Ein super Hit. Hab ich gestern im Auto mit voller Kraft mitgesungen, als ich auf dem Rückweg von London nach Berlin an Bochum vorbeifuhr.
Eine herrliche Reise, die sich aufgrund der verpassten Fähre ärgerlicher Weise in die Länge zog. So blieb viel Zeit, Abstand zu gewinnen und die letzten 2 ¼ Jahre Revue passieren zu lassen. Gewisser Maßen bietet diese Autofahrt gleich auch eine gute Metapher für den zurückliegenden Lebensabschnitt. Allem Schönen haftet auch etwas Unschönes an. London erleben zu dürfen, bedeutete Berlin verlassen zu müssen, und nach Berlin zurückzufahren bedeutet leider London good by zu sagen. Das Gras am anderen Ufer scheint immer etwas grüner zu sein. So gibt es mir zumindest etwas Ruhe zu wissen, an beiden Ufern gewesen zu sein.
Obwohl ich nur jedem dringend ans Herzen legen kann, selbst mal ne Weile im Ausland zu arbeiten, so kann ich gleich mal vorwegnehmen, dass dort keine riesigen Überraschungen warten. Zusammenfassend kann ich feststellen: ‚Alle Vorurteile sind wahr!’. Sowohl die über die Engländer, als auch die über die Deutschen. Letzteres ist dann vielleicht doch eine Überraschung. Mir war gar nicht so recht bewusst wie stark ich vom Teutonentum geprägt bin.
Alle Engländer sind höflich, offen und witzig! Zumindest im Vergleich zu den Deutschen. Eine Grenze, die wie in Deutschland privates und berufliches strikt trennt, kennt man in England nicht. So ist der amüsante Plausch ein genauso fester Agendapunkt einer jeden Arbeitsbesprechung, wie das regelmäßige Besäufnis nach Dienstschluss. Schnell wurden Antje und ich von unseren Kollegen auch zu Hochzeiten eingeladen. Der Job fühlt sich eher wie ein Auslandssemester an, denn als Arbeit im klassischen deutschen Sinne.
Um der bereits begonnenen Dialektik Rechnung zu tragen, sollte der Vollständigkeit halber an dieser Stelle vielleicht noch auf vereinzelte prügelnde Neger und höchstaggressive Mädchengangs hingewiesen werden. Diese Erlebnisse bilden zwar die Basis für ein paar nette Geschichten, waren aber nicht bestimmend für den englischen Alltag. Viel mehr haftet die Erinnerung an den Unbekannten, der mir die Zeit im Fahrstuhl mit witzigen Small Talk vertrieb oder die ruhige Menschenschlange an der Busstation, die auch nach 30 min Wartezeit den Busfahrer mit einem Lächeln begrüßte.
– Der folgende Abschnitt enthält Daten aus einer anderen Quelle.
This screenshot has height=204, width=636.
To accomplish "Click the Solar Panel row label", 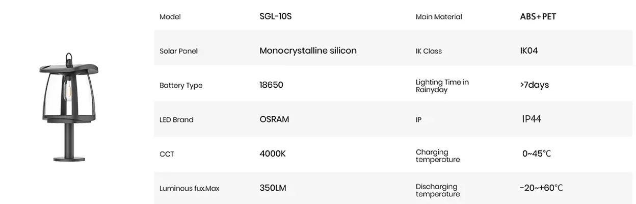I will [x=178, y=51].
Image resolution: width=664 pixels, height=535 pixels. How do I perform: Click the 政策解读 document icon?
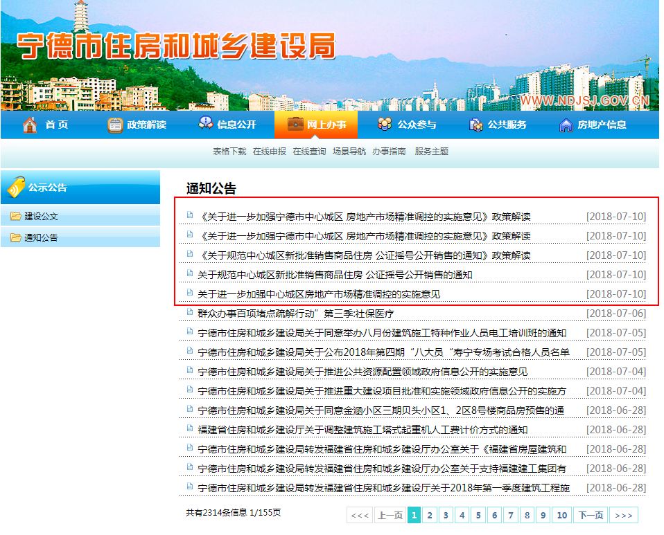coord(115,125)
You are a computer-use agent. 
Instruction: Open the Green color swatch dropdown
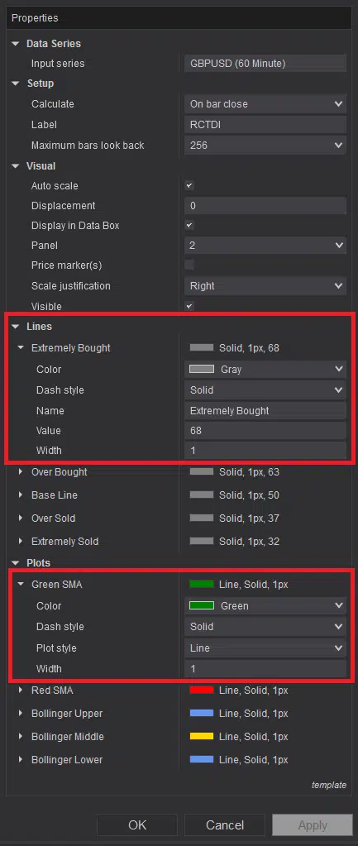point(265,606)
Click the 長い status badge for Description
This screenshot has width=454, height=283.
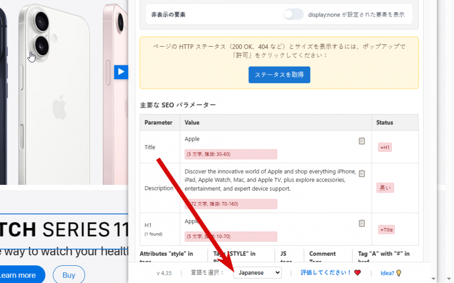(385, 188)

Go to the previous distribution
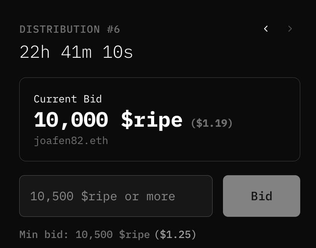[266, 29]
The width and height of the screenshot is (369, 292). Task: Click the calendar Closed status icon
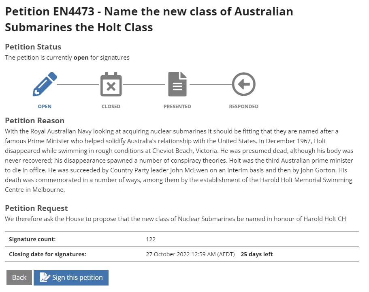[111, 84]
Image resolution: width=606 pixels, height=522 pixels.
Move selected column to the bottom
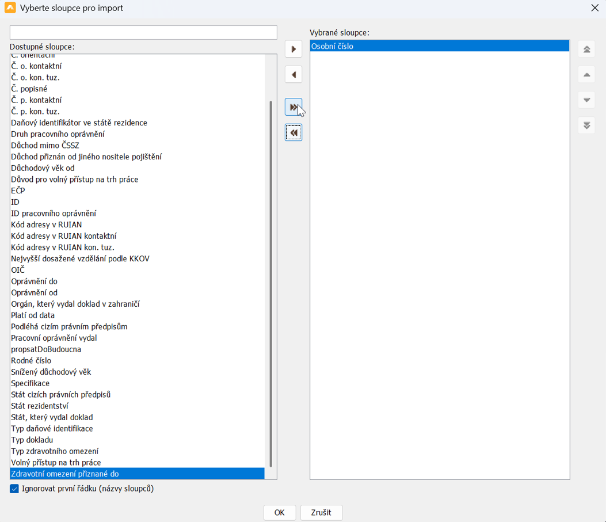click(x=586, y=125)
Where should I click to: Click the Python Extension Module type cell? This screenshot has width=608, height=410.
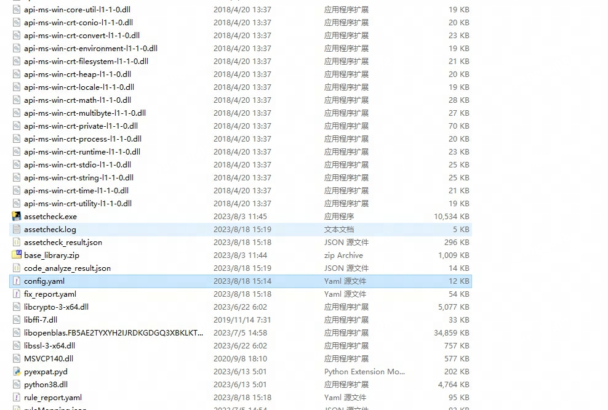pos(364,371)
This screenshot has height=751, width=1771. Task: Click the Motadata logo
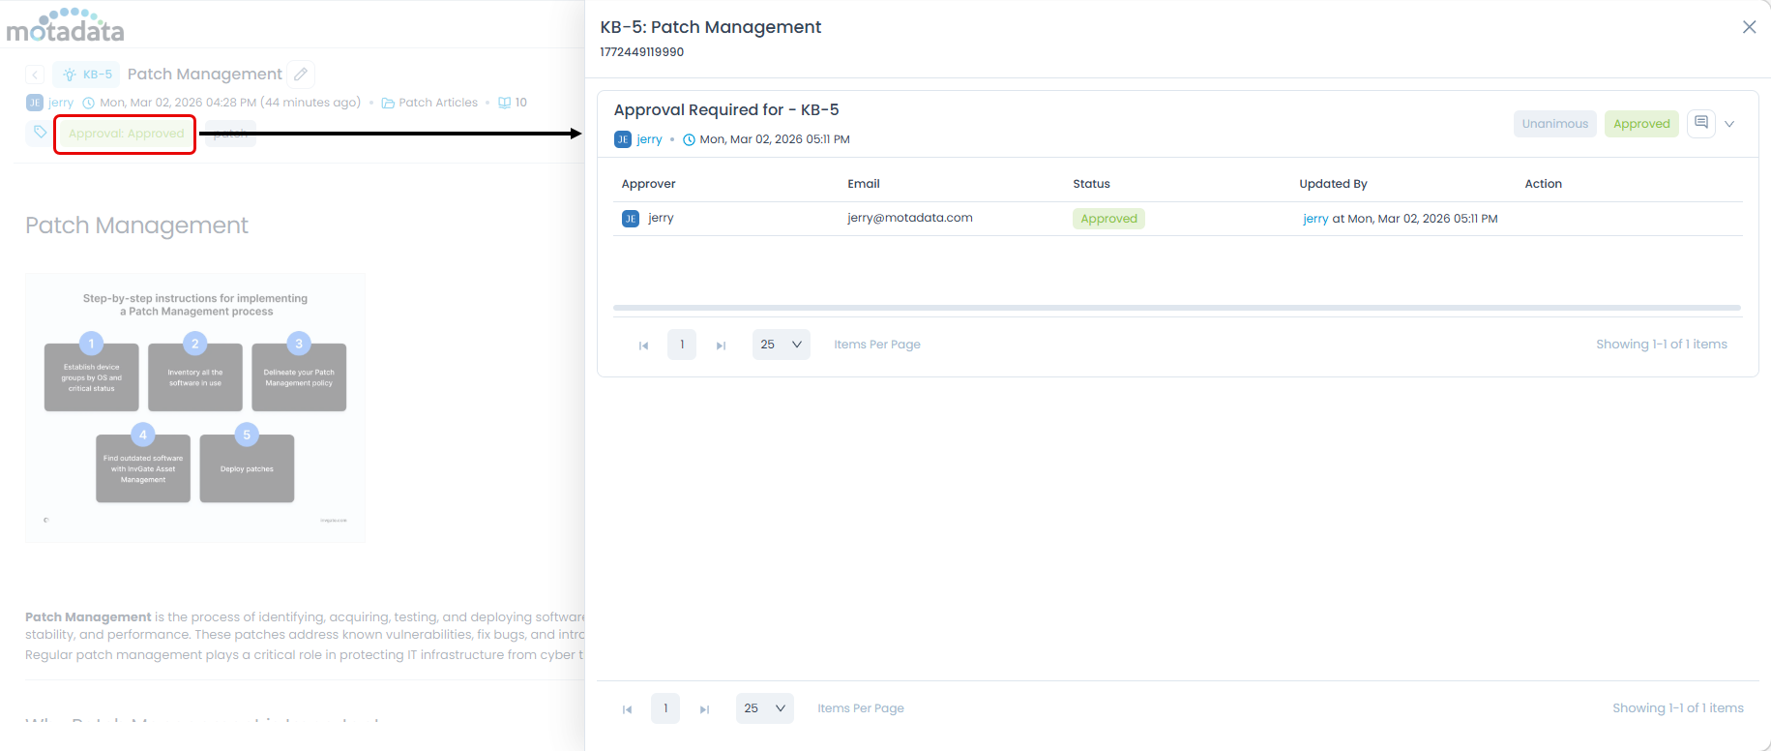tap(66, 25)
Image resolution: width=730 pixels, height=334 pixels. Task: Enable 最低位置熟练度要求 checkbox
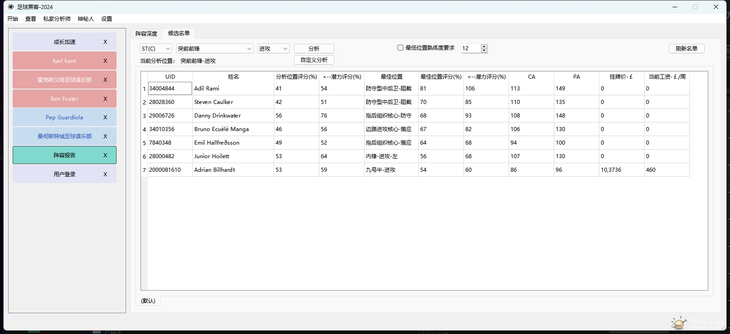tap(400, 48)
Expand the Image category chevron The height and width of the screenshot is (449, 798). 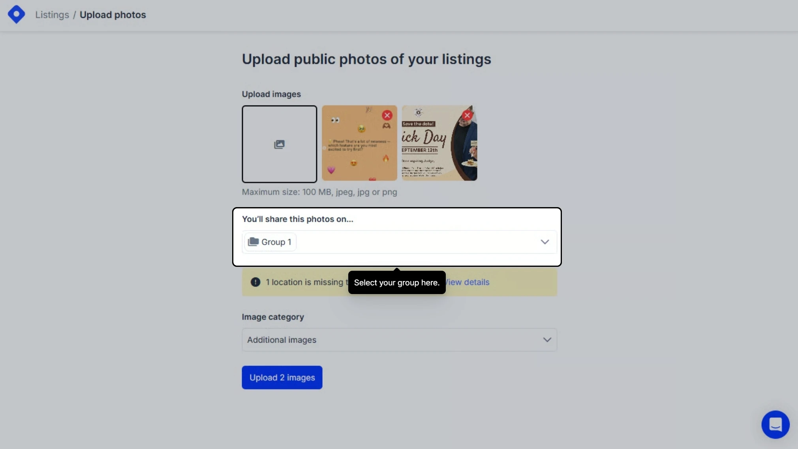(547, 340)
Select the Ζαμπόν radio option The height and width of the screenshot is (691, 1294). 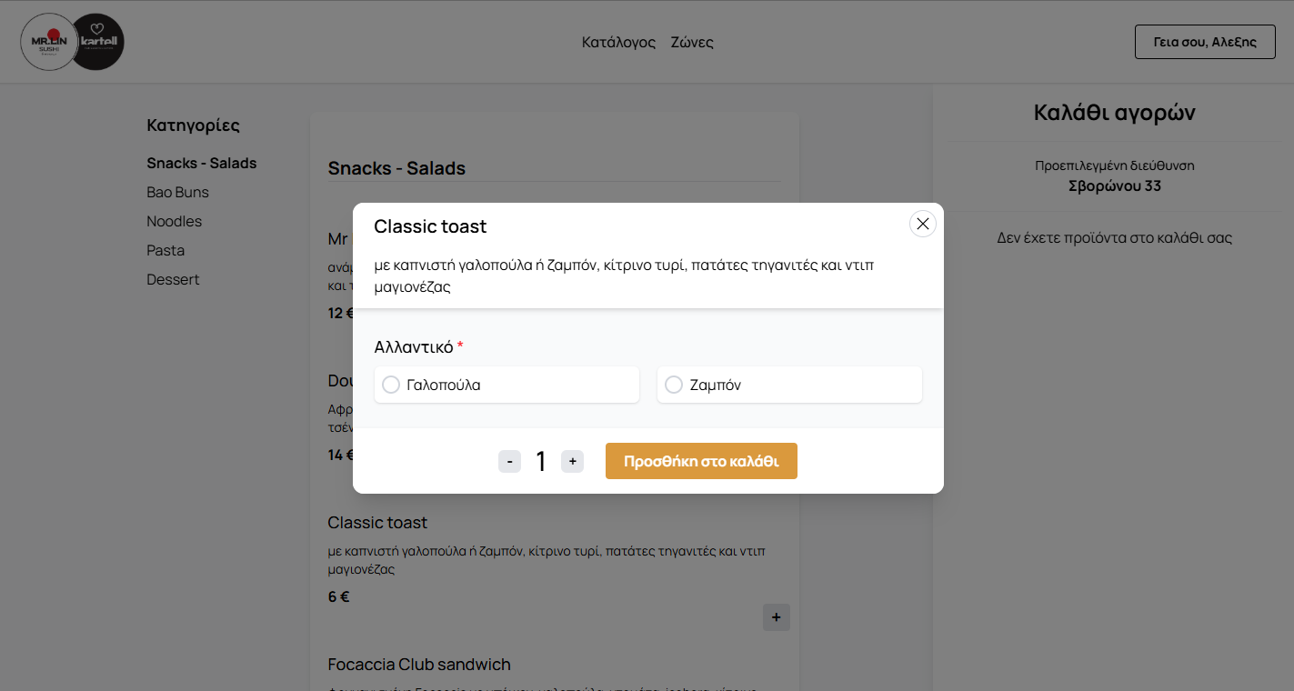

So hoffe ich die ein oder andere englische Tugend nach Deutschland mitzunehmen. Ich gebe mich zwar nicht der Illusion hin, das U-Bahn-Gesicht der Deutschen ändern zu können, aber wenn ich etwas netter in den deutschen Wald hineinrufe, schallt es vielleicht auch etwas netter heraus. Wer weiß, vielleicht wird mir eines Tages ein Mal in Berlin ein Dienstleister auf mein ‚danke’ mit einem ‚gern geschehen’ antworten.
Dem Deutschen kann man dafür zu Gute halten, dass Deutschland schlicht gesagt funktioniert. Das ist ein total unterschätzter Standortvorteil, den die Deutschen beim ständigen herumnörgeln leicht übersehen. Wo sonst, außer vielleicht in Japan, haben Fahrpläne eine Aussagekraft, erhält man bei Vertragsabschluss das worauf man sich geeinigt hat und kann man sich darauf verlassen, dass das Einwegglas vom Papiermüll getrennt entsorgt wird. Aber wahrscheinlich sind die Deutschen zur Verlässlichkeit, Pünktlichkeit und Effizienz verdammt. Denn wenn in Deutschland solche Zustände vorzufinden wären, wie sie jenseits von Oder, Rhein und Alpen herrschen, dann würde das ungeduldige Deutsche Volk durch kollektiven Herzinfarkt vom Aussterben bedroht sein.
Aber mehr noch als Verlässlichkeit, Pünktlichkeit und Sauberkeit, liegt mir die wunderschöne deutsche Landschaft am Herzen. Ich kann es immer noch nicht glauben wie sehr es mich auf der Suche nach den schönsten Flecken immer weiter in die Welt hinausgezogen hat, obwohl Spreewald, Scharmützelsee, Elbsandsteingebirge, Ostsee oder Alpen genau vor der Türschwelle liegen. Wenigstens kann ich behaupten mit meinen Weltreisen zum global warming beigetragen zu haben, so dass wir nicht nur eine viel schönere Landschaft als die Engländer, sondern auch noch viel besseres Wetter als das Inselvölkchen genießen können.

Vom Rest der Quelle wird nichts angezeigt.